I really hate hearing about it so I think zoos should keep it to themselves when it comes to baby giraffe births and wait to announce they had a giraffe calf born until it lives to be at 1 to 2 months old or older. How should zoos handle these situations.
I'm not sure I am understanding this. You're asking how zoos should handle the situation of you not liking hearing that giraffe calves have died?
 
I'm not sure I am understanding this. You're asking how zoos should handle the situation of you not liking hearing that giraffe calves have died?

No. I’m saying should zoos stay quiet about giraffe pregnancies until the calf is about 1 to 2 months old?
 
I think the danger in this approach is that it appears as a cover-up when a calf does not survive and creates a PR defensive situation when the crazy "animal rights" people find out. They will use it to forward their agenda of trying to close all zoos/aquariums/farms/etc.
 
Like I said in the Columbus Zoo thread, that is the way zoos used to do it. They used to keep babies hidden from public view until they were confident it would survive. This is fine but it’s also seen as sneaky by the public. We also probably lost just as many giraffe calves then as we are now. The only difference is that zoos are more open to explaining why the calves die and the methods they used to try and save them. We just didn’t hear about any of the calves that didn’t survive. So now that zoos are more open, it appears that more calves are dying when it’s just that we are hearing about them more.

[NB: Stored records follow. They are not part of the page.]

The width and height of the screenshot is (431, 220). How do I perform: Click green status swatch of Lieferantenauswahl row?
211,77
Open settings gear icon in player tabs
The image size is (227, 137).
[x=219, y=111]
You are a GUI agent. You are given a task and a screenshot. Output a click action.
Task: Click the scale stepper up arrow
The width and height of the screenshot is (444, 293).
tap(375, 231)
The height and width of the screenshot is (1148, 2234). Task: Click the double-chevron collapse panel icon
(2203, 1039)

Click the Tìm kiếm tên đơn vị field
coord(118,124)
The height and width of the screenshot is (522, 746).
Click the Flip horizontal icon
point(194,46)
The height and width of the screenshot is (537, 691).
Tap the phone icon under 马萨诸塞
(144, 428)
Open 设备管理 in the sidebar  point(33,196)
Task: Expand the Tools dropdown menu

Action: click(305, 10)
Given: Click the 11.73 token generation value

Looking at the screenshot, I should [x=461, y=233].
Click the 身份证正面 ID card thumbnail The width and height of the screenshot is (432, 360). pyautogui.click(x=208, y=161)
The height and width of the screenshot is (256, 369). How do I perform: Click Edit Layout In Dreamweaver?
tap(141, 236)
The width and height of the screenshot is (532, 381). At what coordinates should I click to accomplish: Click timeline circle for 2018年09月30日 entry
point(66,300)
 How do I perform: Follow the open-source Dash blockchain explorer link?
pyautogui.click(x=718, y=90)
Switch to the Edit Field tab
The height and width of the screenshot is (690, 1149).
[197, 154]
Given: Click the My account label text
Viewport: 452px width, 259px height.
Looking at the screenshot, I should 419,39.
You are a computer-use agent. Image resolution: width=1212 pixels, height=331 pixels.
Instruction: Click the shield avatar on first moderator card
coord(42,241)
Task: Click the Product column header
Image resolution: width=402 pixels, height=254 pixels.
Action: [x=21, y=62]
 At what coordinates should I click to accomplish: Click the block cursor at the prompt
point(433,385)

The reason zoos are doing this is to build trust with the public. If zoos are the ones to report on happenings behind the scenes, they can control the narrative and it is much harder for AR groups to spin it their way. If zoos were to keep calves or other babies secret for months, the public will start to ask questions and AR groups can build off of that and seed mistrust in zoos. If zoos are to survive the recent attacks on them, the first step is to build trust with the public. This is one way that they do that.